Oxidative stress and altered lipid homeostasis in the programming of offspring fatty liver by maternal obesity

Abstract

Changes in the maternal nutritional environment during fetal development can influence offspring's metabolic risk in later life. Animal models have demonstrated that offspring of diet-induced obese dams develop metabolic complications, including nonalcoholic fatty liver disease. In this study we investigated the mechanisms in young offspring that lead to the development of nonalcoholic fatty liver disease (NAFLD). Female offspring of C57BL/6J dams fed either a control or obesogenic diet were studied at 8 wk of age. We investigated the roles of oxidative stress and lipid metabolism in contributing to fatty liver in offspring. There were no differences in body weight or adiposity at 8 wk of age; however, offspring of obese dams were hyperinsulinemic. Oxidative damage markers were significantly increased in their livers, with reduced levels of the antioxidant enzyme glutathione peroxidase-1. Mitochondrial complex I and II activities were elevated, while levels of mitochondrial cytochrome c were significantly reduced and glutamate dehydrogenase was significantly increased, suggesting mitochondrial dysfunction. Offspring of obese dams also had significantly greater hepatic lipid content, associated with increased levels of PPARγ and reduced triglyceride lipase. Liver glycogen and protein content were concomitantly reduced in offspring of obese dams. In conclusion, offspring of diet-induced obese dams have disrupted liver metabolism and develop NAFLD prior to any differences in body weight or body composition. Oxidative stress may play a mechanistic role in the progression of fatty liver in these offspring.
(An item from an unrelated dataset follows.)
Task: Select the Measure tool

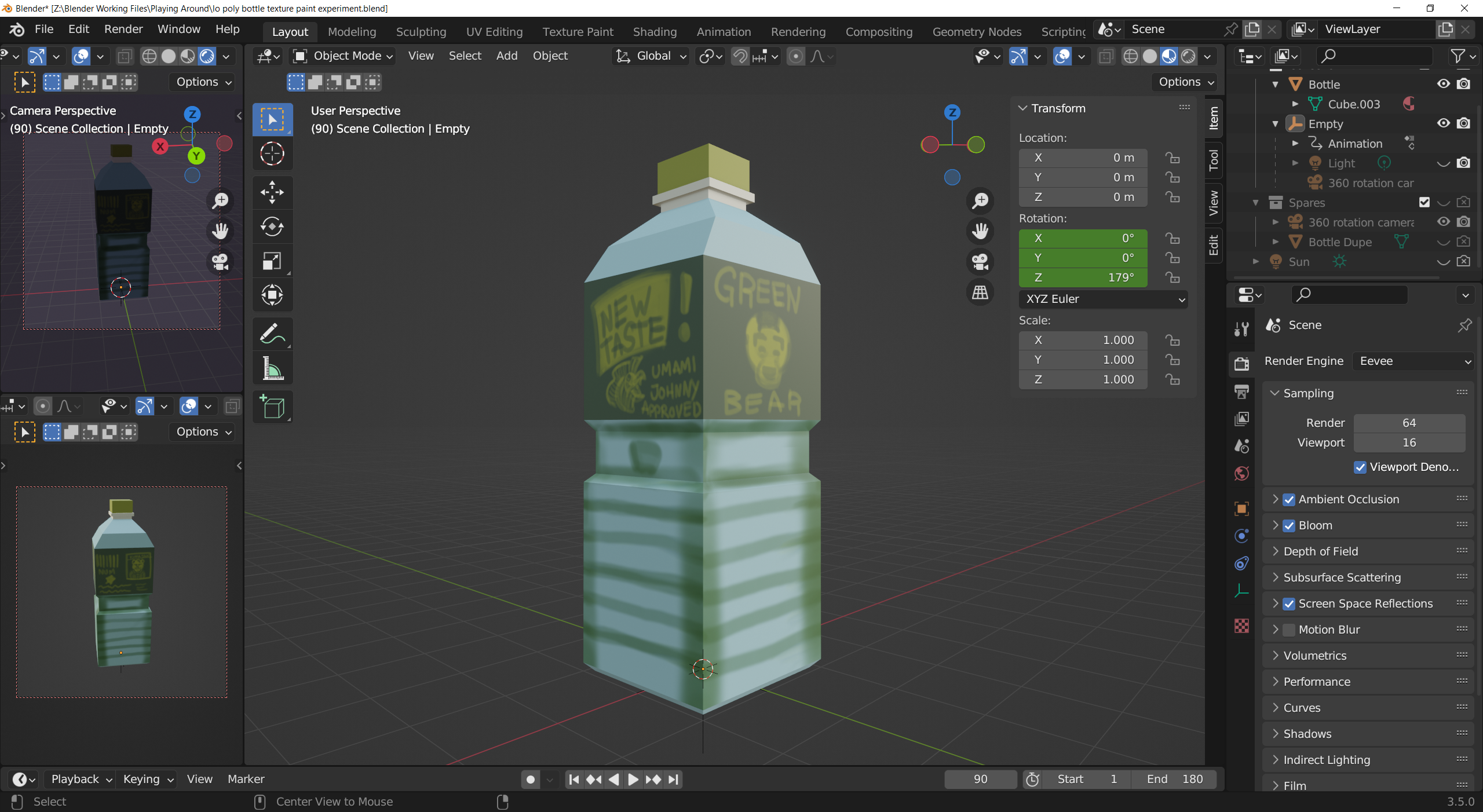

Keywords: developmental programming; maternal obesity; metabolism; nonalcoholic fatty liver disease; oxidative stress.

Fig. 1.

Insulin and oxidative stress markers. A: fasting serum insulin concentration. B: serum 8-hydroxy-2-deoxy guanosine (8-OH-dG) concentration. C: liver 3-nitrotyrosine (3NT) concentration. D: liver 4-hydroxynonenal (4HNE) concentration. E: protein levels of liver tumor necrosis factor-α (TNF-α). Data are presented as means ± SE for control (white bar) and maternal obesity (Mat-Ob) (gray bar) offspring. n = 6–8 per group. *P < 0.05, **P < 0.01.

Fig. 2.

Oxidative homeostasis. A: protein levels of oxidative and nitrosative enzymes. eNOS, endothelial nitric oxide synthase; iNOS, inducible nitric oxide synthase; XO, xanthine oxidase; NOX4, NADPH oxidase 4. B: protein levels of antioxidant enzymes. MnSOD, manganese superoxide dismutase; GPx1, glutathione peroxidase-1; GR, glutathione reductase; CuZnSOD, copper/zinc superoxide dismutase; HO1, heme oxygenase-1. C: mitochondrial complex activities. D: protein levels of mitochondrial enzymes. COX4, cytochrome-c oxidase complex IV; Cyt c, cytochrome c; glutamate DH, glutamate dehydrogenase. Data are presented as means ± SE for control (white bar) and Mat-Ob (gray bar) offspring. n = 6–8 per group. *P < 0.05, **P < 0.01, ***P < 0.001.

Fig. 3.

Liver lipid metabolism. A: protein levels of lipogenic enzymes. ACC, acetyl coA carboxylase; PDH, pyruvate dehydrogenase; PPARγ, peroxisome proliferator activator receptor γ; FAS, fatty acid synthase; SREBP1, sterol regulatory element-binding protein 1. B: protein levels of lipolytic enzymes. PPARα, peroxisome proliferator activator receptor α; LPL, lipoprotein lipase; ATGL, adipose triglyceride lipase; 5-LO, 5-lipoxygenase; CYP4A14, cytochrome P-450 4A14. C: total liver lipid content determined from 100 mg liver tissue. D: representative Oil-red-O (ORO) and hematoxylin-and-eosin (H&E) histology images. Scale bar is 50 μm. E: quantification of lipid droplet staining. Data are presented as means ± SE for control (white bar) and Mat-Ob (gray bar) offspring. n = 6–8 per group; *P < 0.05, ***P < 0.001.

Fig. 4.

Liver glycogen metabolism. A: liver glycogen content. B: protein levels of total glycogen synthase kinase-3 isoforms and their phosphorylation levels. C: protein levels of gluconeogenic enzymes. PEPCK, phosphoenolpyruvate carboxykinase; G6Pase, glucose-6 phosphatase. Data are presented as means ± SE for control (white bar) and Mat-Ob (gray bar) offspring. n = 6–8 per group, *P < 0.05.